Também entendo que não pode subsistir o argumento fiscal nesta discussão, uma vez que os próprios números apontam em sentido contrário à proposta. Ademais, deve-se registrar a também contrariedade da Associação Nacional dos Auditores Fiscais da Receita Federal (ANFIP) quanto à proposta de legalização, uma demonstração de que benefício fiscal não deve haver.

Outra questão importante nesta análise é o aumento das taxas de crimes associados à prática dos jogos de azar, sendo clara a relação com pelo menos três tipos: a lavagem de dinheiro e o crime organizado; os crimes de oportunidade, dadas as condições favoráveis para criminosos atuarem em regiões onde as pessoas estão aglomeradas, com dinheiro vivo e distraídas (ao redor de cassinos, por exemplo); e, ainda, os crimes ligados aos jogadores compulsivos.

Necessário também salientarmos as posições do Ministério Público Federal (MPF) e da Polícia Federal (PF), que fizeram análise crítica e contundente da regulamentação dos jogos.
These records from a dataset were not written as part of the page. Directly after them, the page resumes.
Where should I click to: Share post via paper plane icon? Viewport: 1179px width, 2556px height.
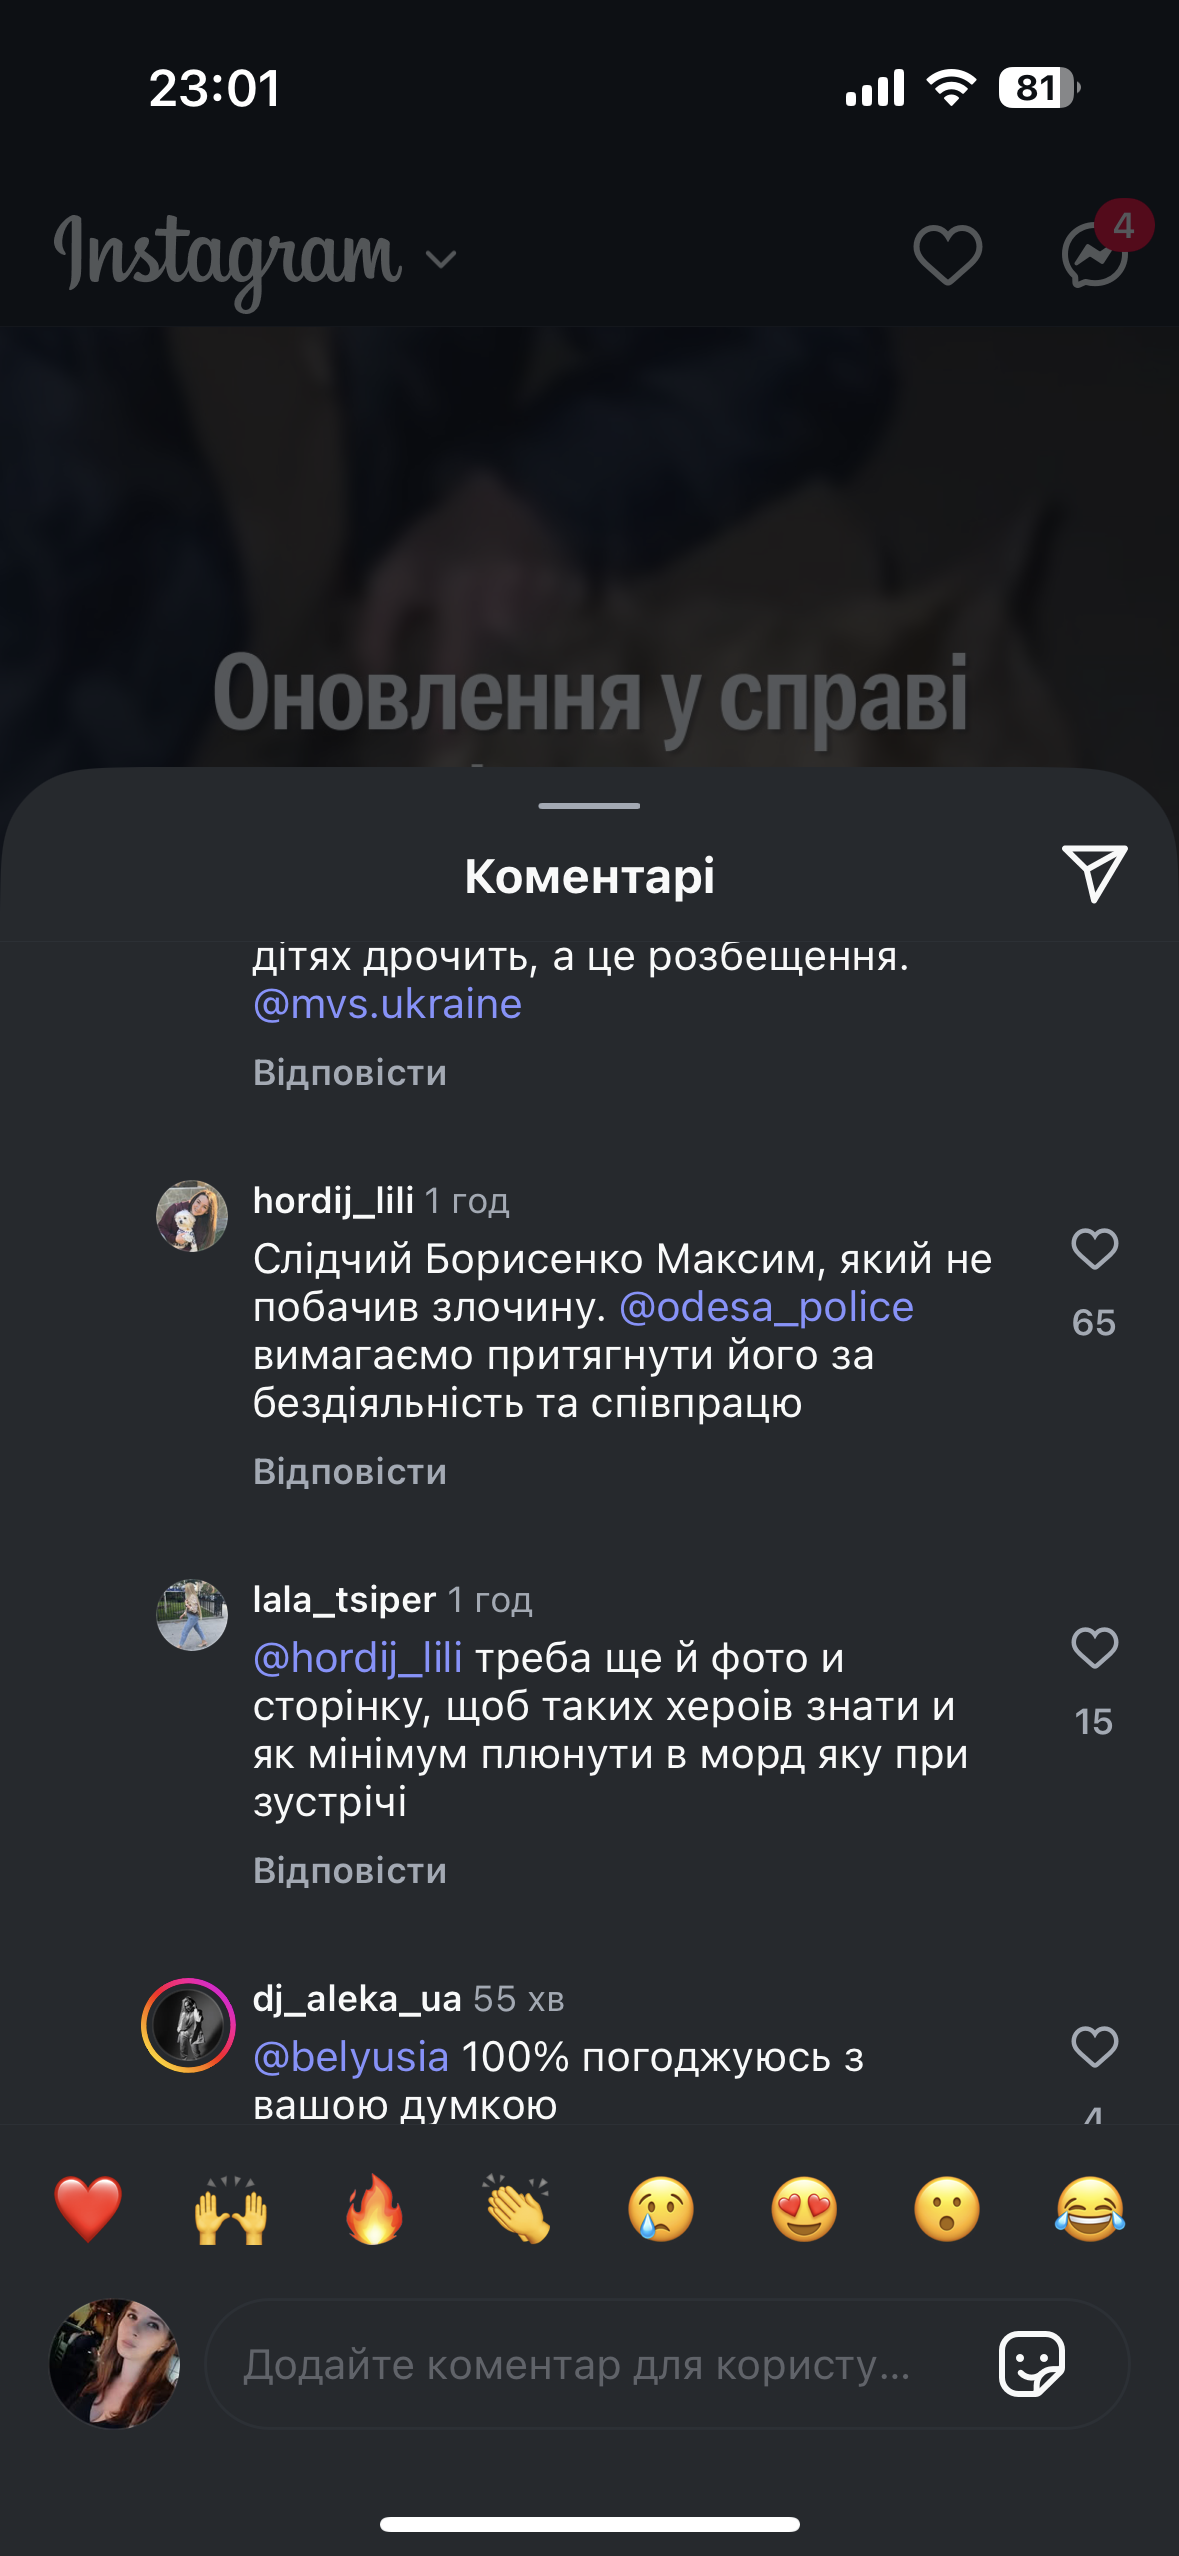[x=1094, y=874]
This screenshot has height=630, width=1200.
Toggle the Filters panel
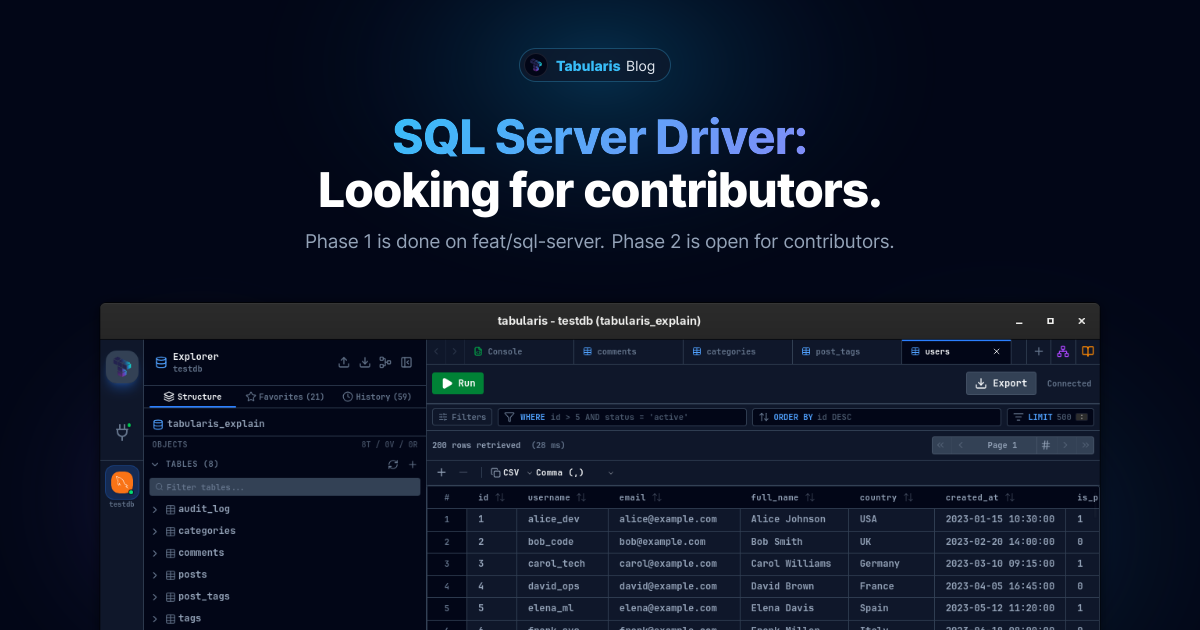[461, 417]
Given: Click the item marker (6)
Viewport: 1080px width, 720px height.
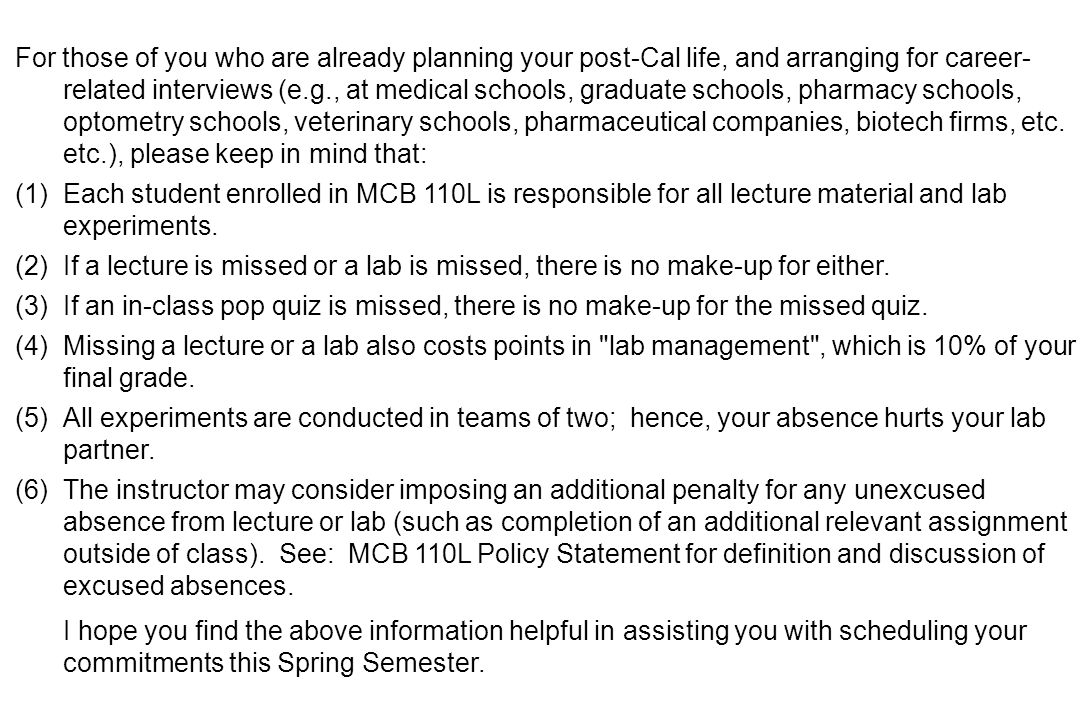Looking at the screenshot, I should coord(32,490).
Trata-se, portanto, de organizações de Estado que avaliaram a regularização como porta de entrada para crimes como lavagem de dinheiro, evasão de receita, sonegação fiscal, crime de colarinho branco e corrupção sistêmica.

Devemos ainda nos atentar aos custos da regulamentação, sejam eles relativos à fiscalização, ao policiamento e aumento de gastos no combate ao crime e pelo sistema judiciário, bem como aos custos sociais, compreendendo um valor imensurável, mas certamente maiores que os supostos benefícios que apresentam seus defensores.

Por todo o exposto, é que sou totalmente contra a regulamentação dos jogos de azar no Brasil e lutarei contra todas as tentativas neste sentido. É evidentemente claro que o aumento da arrecadação será muito baixo ou até inexistente, se traduzindo em perdas.

Há um enorme custo social ligado à fiscalização, supervisão, canibalização de outras atividades econômicas, bem como as perdas e problemas sociais ligados à ludopatia. Tudo isso, ainda, sem contar com a clara ligação com o aumento da criminalidade, em especial do crime organizado e da lavagem de capitais.

Ser contra a regulamentação dos jogos de azar é obviamente uma questão moral e de costumes, mas está longe de ser somente isso, é antes uma posição razoável frente às análises sérias das variáveis envolvidas. É reconhecer que se trata de uma proposta que gerará lucros enormes para a indústria de jogos – um lucro privado, portanto –, mas socializará imensos custos para a sociedade brasileira juntamente com o aumento da criminalidade.

(*) Antônio Cézar Correia Freire (Cezinha de Madureira) – Deputado federal (PSD-SP), atual presidente da Frente Parlamentar Evangélica do Congresso Nacional, pastor, jornalista e radialista. O artigo acima foi veiculado no Jota.Info.